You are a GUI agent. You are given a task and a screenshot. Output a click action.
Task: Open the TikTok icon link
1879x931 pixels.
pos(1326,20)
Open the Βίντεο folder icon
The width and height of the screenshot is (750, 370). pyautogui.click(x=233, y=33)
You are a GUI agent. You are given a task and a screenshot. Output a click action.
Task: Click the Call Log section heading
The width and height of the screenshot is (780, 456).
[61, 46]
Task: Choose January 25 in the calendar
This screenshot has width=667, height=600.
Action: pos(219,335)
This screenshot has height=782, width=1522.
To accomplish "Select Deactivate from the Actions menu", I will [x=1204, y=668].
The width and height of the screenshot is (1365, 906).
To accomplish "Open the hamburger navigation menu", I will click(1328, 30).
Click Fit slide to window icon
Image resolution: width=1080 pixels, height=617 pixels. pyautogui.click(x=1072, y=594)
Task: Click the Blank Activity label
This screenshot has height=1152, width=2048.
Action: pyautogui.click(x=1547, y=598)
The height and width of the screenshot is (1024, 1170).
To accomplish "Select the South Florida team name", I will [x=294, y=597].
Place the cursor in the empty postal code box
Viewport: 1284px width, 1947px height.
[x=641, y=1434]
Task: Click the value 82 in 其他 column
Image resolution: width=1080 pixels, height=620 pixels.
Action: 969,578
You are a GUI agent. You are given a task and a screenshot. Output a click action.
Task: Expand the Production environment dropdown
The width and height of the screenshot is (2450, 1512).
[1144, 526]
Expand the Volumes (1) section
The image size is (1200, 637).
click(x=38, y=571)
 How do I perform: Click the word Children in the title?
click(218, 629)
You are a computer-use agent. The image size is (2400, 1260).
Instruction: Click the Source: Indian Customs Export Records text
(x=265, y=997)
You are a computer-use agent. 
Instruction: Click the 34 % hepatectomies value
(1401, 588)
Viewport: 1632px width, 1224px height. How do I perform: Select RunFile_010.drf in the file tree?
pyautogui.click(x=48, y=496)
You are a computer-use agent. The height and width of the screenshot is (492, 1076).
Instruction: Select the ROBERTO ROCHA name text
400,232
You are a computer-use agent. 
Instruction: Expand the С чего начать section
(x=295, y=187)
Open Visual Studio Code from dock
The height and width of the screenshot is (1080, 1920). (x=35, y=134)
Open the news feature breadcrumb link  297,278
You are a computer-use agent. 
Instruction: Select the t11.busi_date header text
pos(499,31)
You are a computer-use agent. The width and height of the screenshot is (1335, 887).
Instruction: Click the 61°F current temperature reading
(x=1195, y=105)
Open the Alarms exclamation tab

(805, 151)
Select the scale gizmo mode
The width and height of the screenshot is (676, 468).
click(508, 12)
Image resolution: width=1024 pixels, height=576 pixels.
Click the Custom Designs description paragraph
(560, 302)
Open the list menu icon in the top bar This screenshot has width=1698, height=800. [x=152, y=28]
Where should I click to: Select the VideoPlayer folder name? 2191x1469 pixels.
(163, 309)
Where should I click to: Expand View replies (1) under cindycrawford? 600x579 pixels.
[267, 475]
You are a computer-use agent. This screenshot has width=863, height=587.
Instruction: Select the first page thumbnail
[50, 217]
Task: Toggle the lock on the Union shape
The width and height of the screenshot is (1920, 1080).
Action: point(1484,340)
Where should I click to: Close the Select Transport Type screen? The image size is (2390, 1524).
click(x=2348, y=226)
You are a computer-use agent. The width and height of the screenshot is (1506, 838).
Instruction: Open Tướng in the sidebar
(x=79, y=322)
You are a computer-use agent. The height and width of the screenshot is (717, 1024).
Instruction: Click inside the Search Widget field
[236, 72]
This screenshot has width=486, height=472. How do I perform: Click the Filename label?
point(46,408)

**EXERCISE INSTRUCTIONS:** Recast everything from the line that contains "Task: Choose January 25 in the calendar" down to the line that contains "Image resolution: width=1080 pixels, height=617" as a numbered list, leaving out any blank lines.

**EXPECTED ANSWER:**
1. Task: Choose January 25 in the calendar
2. This screenshot has width=667, height=600.
3. Action: pos(219,335)
4. This screenshot has height=782, width=1522.
5. To accomplish "Select Deactivate from the Actions menu", I will [x=1204, y=668].
6. The width and height of the screenshot is (1365, 906).
7. To accomplish "Open the hamburger navigation menu", I will click(1328, 30).
8. Click Fit slide to window icon
9. Image resolution: width=1080 pixels, height=617 pixels. pyautogui.click(x=1072, y=594)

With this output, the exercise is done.